The records:
----
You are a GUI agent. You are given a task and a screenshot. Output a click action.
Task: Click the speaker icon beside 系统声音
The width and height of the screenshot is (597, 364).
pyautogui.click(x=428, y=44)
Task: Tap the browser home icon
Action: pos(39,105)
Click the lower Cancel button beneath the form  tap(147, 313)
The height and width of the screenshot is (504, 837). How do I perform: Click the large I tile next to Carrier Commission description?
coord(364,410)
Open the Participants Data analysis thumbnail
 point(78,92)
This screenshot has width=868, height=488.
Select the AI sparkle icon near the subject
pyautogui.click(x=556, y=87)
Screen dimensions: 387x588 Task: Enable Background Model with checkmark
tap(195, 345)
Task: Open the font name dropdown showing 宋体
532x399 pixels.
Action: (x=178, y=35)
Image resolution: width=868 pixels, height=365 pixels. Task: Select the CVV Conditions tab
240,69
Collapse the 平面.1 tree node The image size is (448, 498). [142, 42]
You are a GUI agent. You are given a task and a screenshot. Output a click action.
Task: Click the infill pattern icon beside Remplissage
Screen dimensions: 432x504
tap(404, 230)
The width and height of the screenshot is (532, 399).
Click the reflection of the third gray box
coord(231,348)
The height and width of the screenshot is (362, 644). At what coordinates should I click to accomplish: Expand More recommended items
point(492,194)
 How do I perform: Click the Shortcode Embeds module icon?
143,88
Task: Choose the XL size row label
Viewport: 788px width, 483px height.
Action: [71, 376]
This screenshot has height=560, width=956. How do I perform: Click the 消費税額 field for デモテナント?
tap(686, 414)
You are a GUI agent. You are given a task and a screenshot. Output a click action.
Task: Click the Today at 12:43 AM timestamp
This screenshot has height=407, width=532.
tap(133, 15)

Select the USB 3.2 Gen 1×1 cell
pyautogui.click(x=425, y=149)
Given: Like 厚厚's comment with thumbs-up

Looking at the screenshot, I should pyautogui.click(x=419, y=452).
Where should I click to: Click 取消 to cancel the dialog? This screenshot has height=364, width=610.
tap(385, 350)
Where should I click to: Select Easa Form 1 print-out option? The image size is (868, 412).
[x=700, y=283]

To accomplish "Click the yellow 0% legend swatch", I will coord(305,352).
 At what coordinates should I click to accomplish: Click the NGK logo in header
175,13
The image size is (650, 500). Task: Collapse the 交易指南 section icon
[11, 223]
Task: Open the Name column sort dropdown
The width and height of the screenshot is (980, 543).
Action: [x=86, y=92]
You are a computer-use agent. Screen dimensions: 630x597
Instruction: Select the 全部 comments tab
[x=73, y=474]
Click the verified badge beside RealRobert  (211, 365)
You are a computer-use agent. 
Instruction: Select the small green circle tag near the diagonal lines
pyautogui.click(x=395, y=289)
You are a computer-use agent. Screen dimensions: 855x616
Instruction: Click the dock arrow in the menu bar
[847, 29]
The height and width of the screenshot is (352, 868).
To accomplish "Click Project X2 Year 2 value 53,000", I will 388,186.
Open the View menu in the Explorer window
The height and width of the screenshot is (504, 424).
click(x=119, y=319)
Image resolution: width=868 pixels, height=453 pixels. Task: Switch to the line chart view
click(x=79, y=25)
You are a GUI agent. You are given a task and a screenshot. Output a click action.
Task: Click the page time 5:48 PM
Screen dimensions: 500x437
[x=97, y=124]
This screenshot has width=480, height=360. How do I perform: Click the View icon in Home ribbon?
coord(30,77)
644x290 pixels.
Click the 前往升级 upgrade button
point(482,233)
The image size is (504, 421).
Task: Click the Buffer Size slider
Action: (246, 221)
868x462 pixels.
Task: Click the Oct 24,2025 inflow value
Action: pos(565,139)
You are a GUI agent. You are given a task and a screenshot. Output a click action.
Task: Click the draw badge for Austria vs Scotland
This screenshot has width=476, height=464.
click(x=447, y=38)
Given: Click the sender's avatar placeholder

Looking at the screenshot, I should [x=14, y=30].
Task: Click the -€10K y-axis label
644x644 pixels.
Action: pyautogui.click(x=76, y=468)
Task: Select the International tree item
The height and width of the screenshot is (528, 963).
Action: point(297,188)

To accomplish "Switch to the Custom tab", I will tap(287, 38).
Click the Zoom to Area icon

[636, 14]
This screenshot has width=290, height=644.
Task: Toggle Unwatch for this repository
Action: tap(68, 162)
----
Task prompt:
The word "will" appears in some of the lines above. Copy those lines.

Final answer:
To accomplish "Click the yellow 0% legend swatch", I will coord(305,352).
To accomplish "Click Project X2 Year 2 value 53,000", I will 388,186.
To accomplish "Switch to the Custom tab", I will tap(287, 38).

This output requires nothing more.